Tony Bedikian, Head of Global Markets, Citizens Bank

Consequently, banks and other financial institutions offer these internationally-engaged businesses hedging products to help mitigate the risks of being on the wrong side of Volatility .

Finance Magnates caught up with Tony Bedikian, Head of Global Markets at Citizens Bank, to better understand how the tumultuous events of summer have been affecting business.

Globalised Finance

Indeed, summer 2015 has seen an unprecedented level of volatility in global forex markets, at a time when traders and money managers have traditionally been at the beach.

Specifically, Mr. Bedikian pointed to the centrality of China in recent weeks, from which emanated a number of highly correlated events, including the devaluation of the renminbi, the stock market crash and a slowing economy that continues to impact global commodity markets and currencies. The combined result: “When China coughs, the rest of the world catches a cold.”

As Mr. Bedikian explains: “At the moment, the market is driven by China. The China story is interesting. Everything – currencies, equities, Chinese growth and commodities – has been extremely correlated.

Clearly they’ve been in a boom for the last 10-plus years. They have probably gotten into a bubble mode and now they’re in pullback territory … They are now clearly trying to spark growth, devaluing their currency to help exports."

China is clearly involved in stimulus mode at the moment, and it takes time obviously to take effect.

Putting it in perspective, Mr. Bedikian elaborates: “We have seen booms and busts in the U.S. and other countries many times over the last several decades. And stimulus is often needed by central banks and governments. China is clearly involved in stimulus mode at the moment, and it takes time obviously to take effect.”

Other than China itself, the hardest hit markets will be those directly linked to it in investment portfolios, such as emerging markets, commodity exporters and Asian economies. European equity markets are also facing corrections and the U.S Fed is less likely to hike rates as it was inclined to only recently.

Consequently, corporate treasury departments have had to battle with plummeting emerging markets currencies (EM) and lower yields on U.S. securities.

Hedging Exposure

In such an uncertain environment, banks like Citizens have a role to play to help their corporate clients mitigate the interest rate and currency risk that they have in their businesses.

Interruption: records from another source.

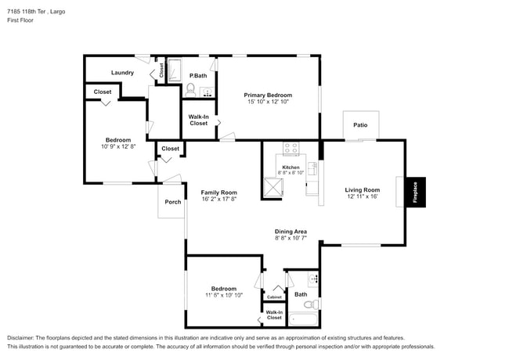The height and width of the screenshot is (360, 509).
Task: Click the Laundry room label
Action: click(x=122, y=73)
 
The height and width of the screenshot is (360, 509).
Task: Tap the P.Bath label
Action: click(x=198, y=75)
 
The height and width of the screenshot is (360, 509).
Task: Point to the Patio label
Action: click(x=360, y=124)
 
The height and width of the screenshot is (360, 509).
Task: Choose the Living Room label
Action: click(x=363, y=189)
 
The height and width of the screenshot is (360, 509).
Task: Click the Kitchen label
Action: click(x=291, y=167)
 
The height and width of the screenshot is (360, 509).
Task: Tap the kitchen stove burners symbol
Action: click(x=291, y=147)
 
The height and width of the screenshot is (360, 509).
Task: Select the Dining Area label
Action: click(x=290, y=231)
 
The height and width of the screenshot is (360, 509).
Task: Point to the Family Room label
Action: click(x=218, y=192)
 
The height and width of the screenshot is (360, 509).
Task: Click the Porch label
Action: click(x=172, y=202)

To do so, Citizens offers interest rate products, such as interest rate swaps and options, and FX products, such as swaps and forwards, which they execute and match on the market.

As EM currencies plummet, with the Mexican peso, for example, at an all-time low, a lot of clients have been expressing interest in trading some of these currencies.

We have clients that have exposure to EM currencies, and many of these currencies have pulled back to all-time lows.

Mr. Bedikian explains: “We have clients that have exposure to EM currencies, and many of these currencies have pulled back to all-time lows, or near 2008-crisis lows. So we have a lot of clients expressing an interest to hedge their exposure to some of these foreign currencies where they have payroll expenses to pay.”

“We try and provide a perspective to clients and say look, if you’ve got exposure to say the Mexican peso rising, then this may be a good time to take some risk off the table if you have not done so already,” he added.

Given that no one can accurately predict the movement of the market, “taking risk off the table” is an ongoing endeavour, particularly with the heightened volatility of late. “If China does hit a turning point and things do improve, then it’s also likely commodities will improve and EM markets will also improve – the markets can turn on a dime.”

Corporate clients will be increasingly seeking ways in which to reduce risk and plan for the future.

Given the uncertainty of global markets combined with the trauma of recent events such as the SNB-inspired Black Thursday, and an increased regulatory effort to make OTC (over-the-counter) markets more fair and transparent, corporate clients will be increasingly seeking ways in which to reduce risk and plan for the future.

Moreover, as investment banks scale down their in-house trading portfolios and retail markets become increasingly competitive, banks catering to corporate clients will likely see continued demand.